Site icon Grasswire

Dozens killed in heavy fighting around disputed Nagorno-Karabakh

Heavy fighting broke out early on Saturday between Azerbaijan and Armenia around the disputed Nagorno-Karabakh region in the Caucasus leaving at least 30 soldiers and two civilians dead.

A spokesperson for Nagorno-Karabakh’s president said a boy of about 12 was killed and two other children were wounded in a missile attack, while Azerbaijan’s foreign ministry said one Azeri civilian died.

Azerbaijan’s Defense Ministry said that 12 of its soldiers had been killed. It said one Mi-24 helicopter was shot down and a tank had been destroyed by a mine.

Armenian President Serzh Sarkisian said 18 ethnic Armenian soldiers had been killed and 35 wounded.

Although officially part of Azerbaijan, Nagorno-Karabakh has been controlled by ethnic Armenian forces and the Armenian military since the 1990s.
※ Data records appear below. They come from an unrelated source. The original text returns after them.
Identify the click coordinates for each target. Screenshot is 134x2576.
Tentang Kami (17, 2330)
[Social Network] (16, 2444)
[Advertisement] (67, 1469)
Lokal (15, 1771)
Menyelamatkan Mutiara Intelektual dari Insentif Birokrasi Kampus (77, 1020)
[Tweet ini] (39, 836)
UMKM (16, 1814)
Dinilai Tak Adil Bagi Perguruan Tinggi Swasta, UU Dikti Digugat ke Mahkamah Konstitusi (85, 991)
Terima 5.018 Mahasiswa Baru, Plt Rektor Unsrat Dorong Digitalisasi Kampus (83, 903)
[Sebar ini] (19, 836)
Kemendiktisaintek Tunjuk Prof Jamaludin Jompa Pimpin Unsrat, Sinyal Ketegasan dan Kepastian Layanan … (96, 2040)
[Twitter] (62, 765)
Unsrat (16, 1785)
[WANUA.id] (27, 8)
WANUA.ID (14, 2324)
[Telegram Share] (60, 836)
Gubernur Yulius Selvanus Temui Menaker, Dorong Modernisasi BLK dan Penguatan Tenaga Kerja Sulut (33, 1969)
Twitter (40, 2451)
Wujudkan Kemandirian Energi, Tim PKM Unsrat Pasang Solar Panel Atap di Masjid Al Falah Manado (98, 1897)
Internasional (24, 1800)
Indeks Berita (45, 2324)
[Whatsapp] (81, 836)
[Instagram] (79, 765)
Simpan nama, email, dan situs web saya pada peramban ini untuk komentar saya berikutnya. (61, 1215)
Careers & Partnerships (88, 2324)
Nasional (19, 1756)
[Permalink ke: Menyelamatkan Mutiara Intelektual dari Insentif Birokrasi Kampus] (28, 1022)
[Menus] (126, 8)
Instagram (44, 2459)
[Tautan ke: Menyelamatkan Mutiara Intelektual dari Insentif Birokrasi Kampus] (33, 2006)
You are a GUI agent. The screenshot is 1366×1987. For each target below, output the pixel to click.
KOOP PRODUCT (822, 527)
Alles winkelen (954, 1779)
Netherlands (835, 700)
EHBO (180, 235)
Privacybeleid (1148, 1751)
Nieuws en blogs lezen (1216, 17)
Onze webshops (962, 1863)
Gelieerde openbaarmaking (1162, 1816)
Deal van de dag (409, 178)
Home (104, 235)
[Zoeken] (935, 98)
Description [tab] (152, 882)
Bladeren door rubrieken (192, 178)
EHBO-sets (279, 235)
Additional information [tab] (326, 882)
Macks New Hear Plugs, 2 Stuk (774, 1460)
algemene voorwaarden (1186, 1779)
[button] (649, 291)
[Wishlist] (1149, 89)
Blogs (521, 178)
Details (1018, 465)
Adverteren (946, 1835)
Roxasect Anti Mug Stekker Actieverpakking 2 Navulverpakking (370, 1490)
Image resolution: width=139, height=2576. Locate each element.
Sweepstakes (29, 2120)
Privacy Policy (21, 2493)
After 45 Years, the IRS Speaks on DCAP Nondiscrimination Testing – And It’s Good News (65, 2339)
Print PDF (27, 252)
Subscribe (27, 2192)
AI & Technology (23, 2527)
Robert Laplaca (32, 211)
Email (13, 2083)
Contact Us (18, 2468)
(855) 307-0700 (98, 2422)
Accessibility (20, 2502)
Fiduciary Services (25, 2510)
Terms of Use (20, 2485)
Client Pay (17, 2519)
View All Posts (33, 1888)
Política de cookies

The two countries are technically still at war over the region because a final peace deal was never agreed despite a 1994 ceasefire.

Both sides have blamed each other for the latest fighting. Armenia’s Defense Ministry said Azerbaijan launched an attack using artillery, tanks and aircraft around 2 a.m. Azerbaijan’s Ministry of Defense blamed Armenia, saying that its soldiers responded to an Armenian attack.

Both sides also claimed to have inflicted significant losses on the other. Azerbaijan says more than 100 Armenian soldiers were killed or wounded and six tanks and 15 artillery positions had been destroyed. The Nagorno-Karabakh defence ministry claimed more than 200 Azerbaijani soldiers were killed. Neither claim can be corroborated.

A century-old conflict

The two states are technically still at war over the disputed Nagorno-Karabakh region, where fighting between 1988 and 1994 killed about 30,000 people and displaced hundreds of thousands more. Although officially part of Azerbaijan, Nagorno-Karabakh is a de facto independent state.

Armenian forces also occupy land around Nagorno-Karabakh. The sides are separated by a demilitarised buffer zone. Small clashes break out frequently, but the situation has escalated in recent months. In December, Azerbaijani tanks shelled positions in Nagorno-Karabakh for the first time in nearly two decades.

Conflict in the region has roots in competition between ethnic Armenians and Azeris following the 1917 Russian revolution when Karabakh became the Nagorno-Karabakh Autonomous Region. The region, within the Soviet Socialist Republic of Azerbaijan, was majority-Armenian.

The region’s parliament voted to join Armenia in the 1980s and declared itself an independent republic following the fall of the Soviet Union. The split led to war between Azerbaijani troops and ethnic Armenians, who eventually gained control. A ceasefire signed in 1994 left Karabakh as a buffer zone around an Armenian enclave within Azeri territory.

Azerbaijan has repeatedly threatened to take back the region by force. Russia-backed Armenia, whose entire state budget is dwarfed by oil-rich Azerbaijan’s military spending, has said it could “crush” any offensive.

Azerbaijan counts Turkey as an ally, although Turkish support for the majority Muslim country has its roots in anti-Armenian sentiment within Turkey dating back to sectarian tensions in the 19th century. Turkey’s border with Armenia was closed in 1993.